[[ DATASET ENTRIES, beginning ]]

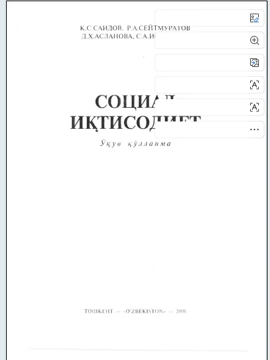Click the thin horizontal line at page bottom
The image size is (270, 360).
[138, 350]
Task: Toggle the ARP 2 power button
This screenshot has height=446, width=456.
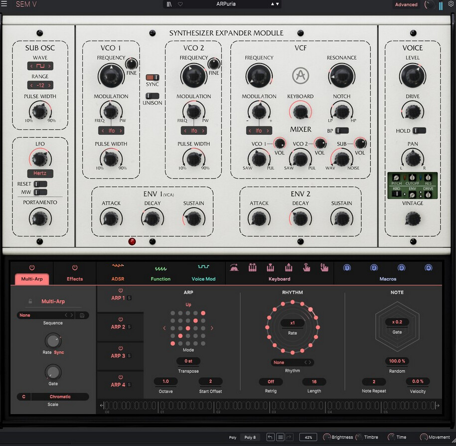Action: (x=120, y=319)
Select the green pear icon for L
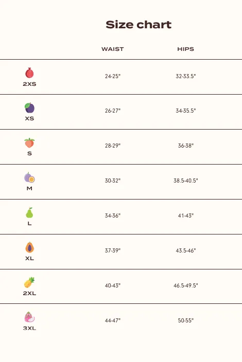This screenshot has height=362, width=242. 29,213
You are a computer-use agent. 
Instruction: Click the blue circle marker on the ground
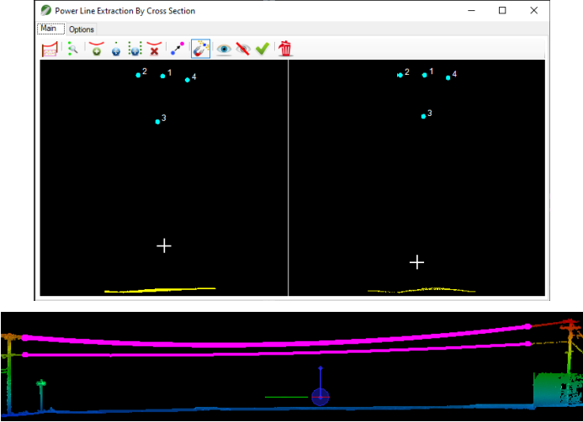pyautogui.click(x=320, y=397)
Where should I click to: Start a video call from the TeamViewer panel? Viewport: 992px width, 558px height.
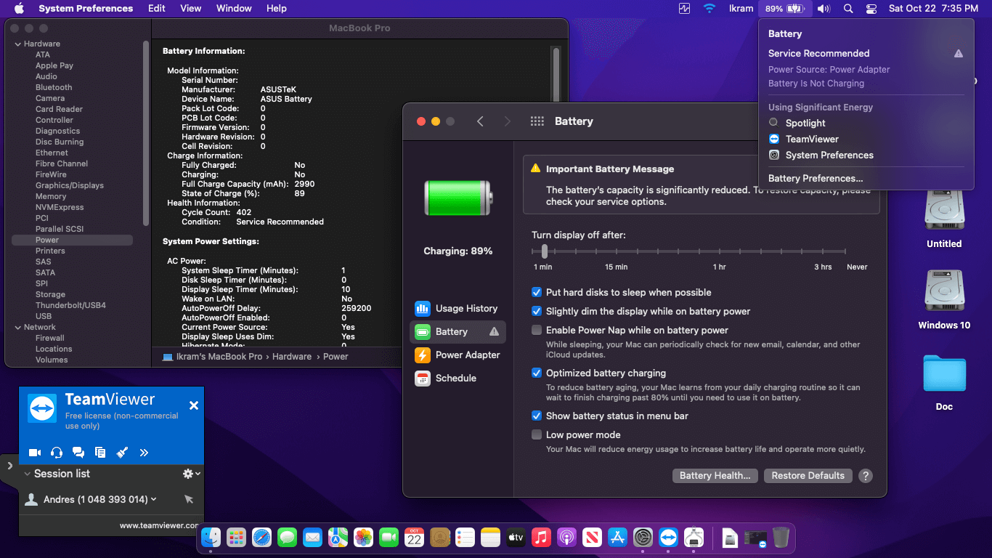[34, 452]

[[ DATASET ENTRIES, end ]]
[[ DATASET ENTRIES, beginning ]]

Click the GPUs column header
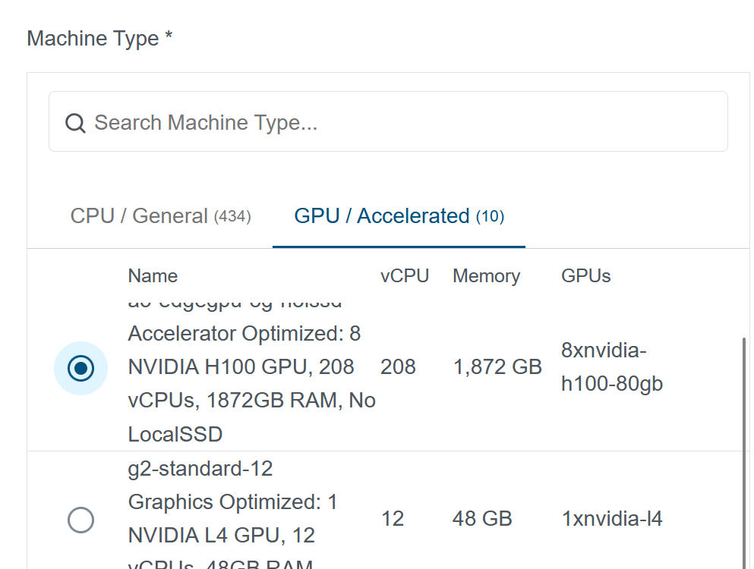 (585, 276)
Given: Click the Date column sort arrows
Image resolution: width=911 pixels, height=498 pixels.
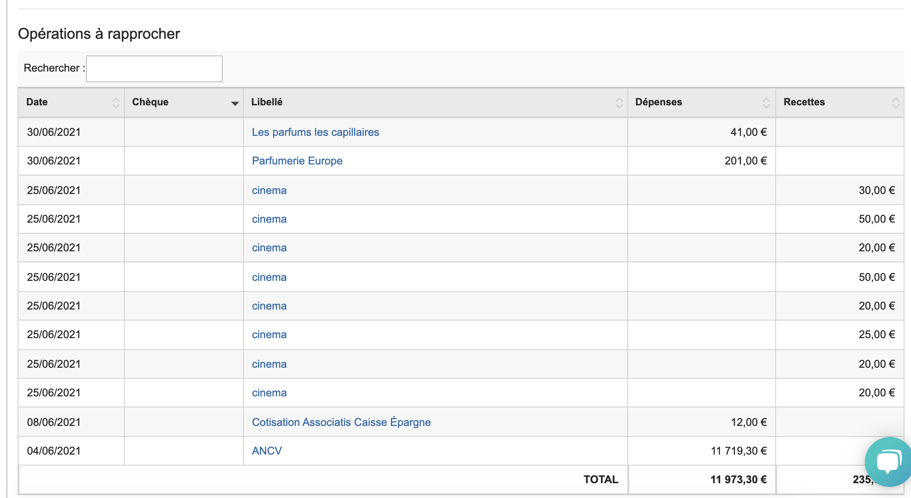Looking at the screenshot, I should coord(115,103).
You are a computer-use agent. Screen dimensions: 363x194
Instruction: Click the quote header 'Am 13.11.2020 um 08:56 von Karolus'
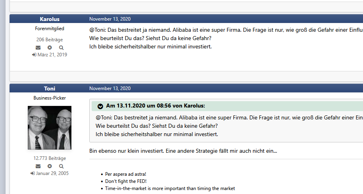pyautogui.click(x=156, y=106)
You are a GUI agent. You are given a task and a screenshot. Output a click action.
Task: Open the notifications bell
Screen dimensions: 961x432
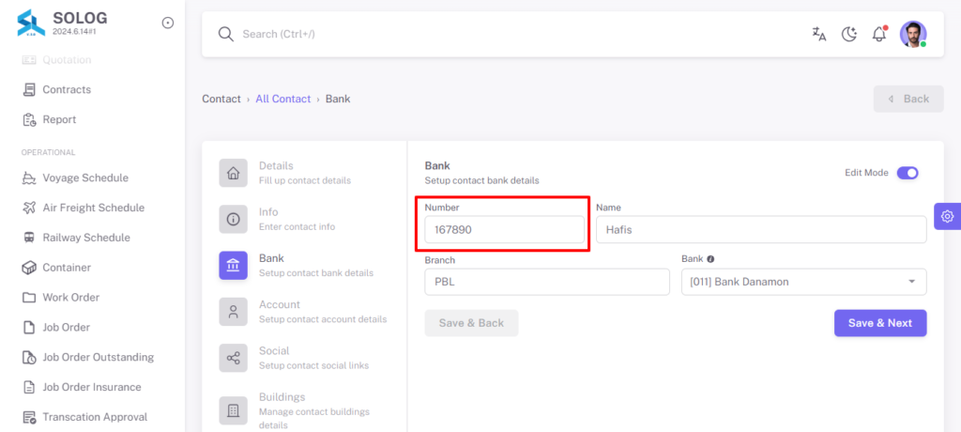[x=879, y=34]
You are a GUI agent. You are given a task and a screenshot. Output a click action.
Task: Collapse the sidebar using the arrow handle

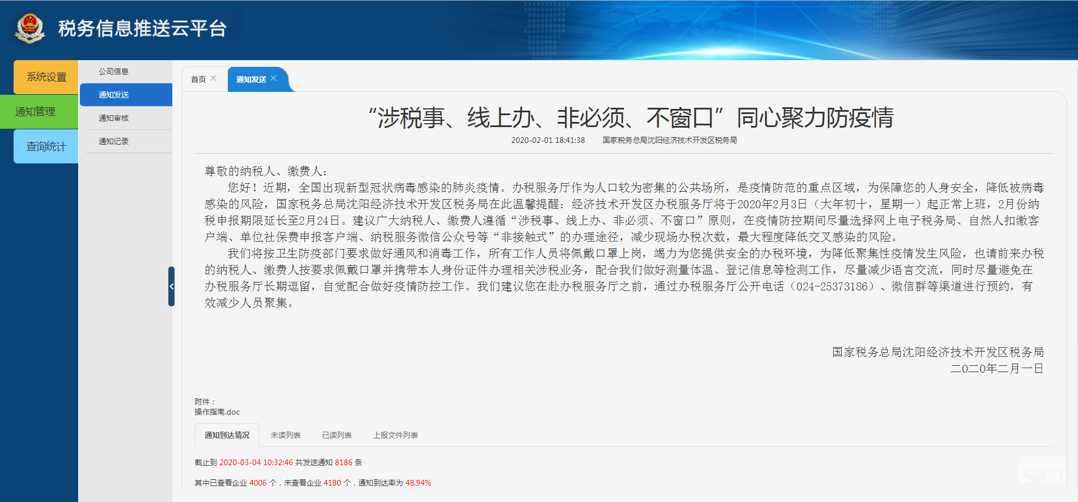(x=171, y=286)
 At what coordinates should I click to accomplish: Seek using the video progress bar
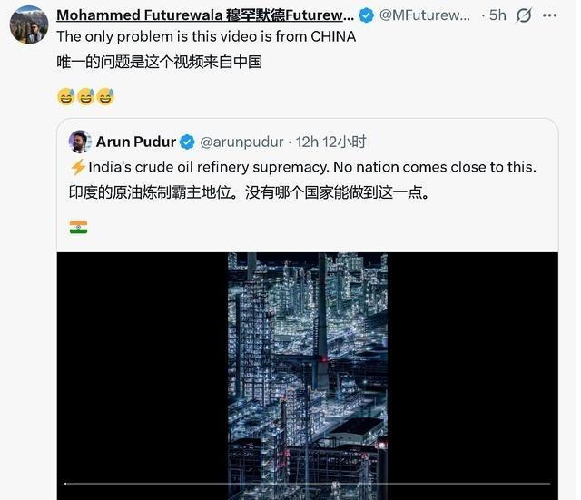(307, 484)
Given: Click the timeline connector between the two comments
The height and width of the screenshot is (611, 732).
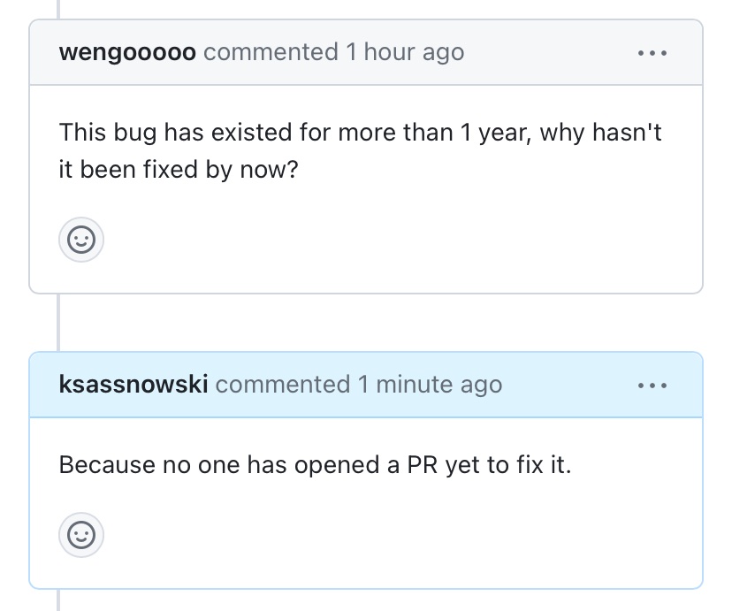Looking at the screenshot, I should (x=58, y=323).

[[ DATASET ENTRIES, end ]]

- [TASK PROMPT] In the records above, find the line with "Screen dimensions: 961x432". Print exactly from there through the line with "Given: Click the timeline", minus the pictures.

- [ANSWER FOR THE TASK]
Screen dimensions: 961x432
[x=879, y=34]
You are a GUI agent. You are given a task and a screenshot. Output a click action.
Task: Collapse the sidebar using the arrow handle

(x=171, y=286)
 At what coordinates should I click to accomplish: Seek using the video progress bar
(307, 484)
Given: Click the timeline connector between the two comments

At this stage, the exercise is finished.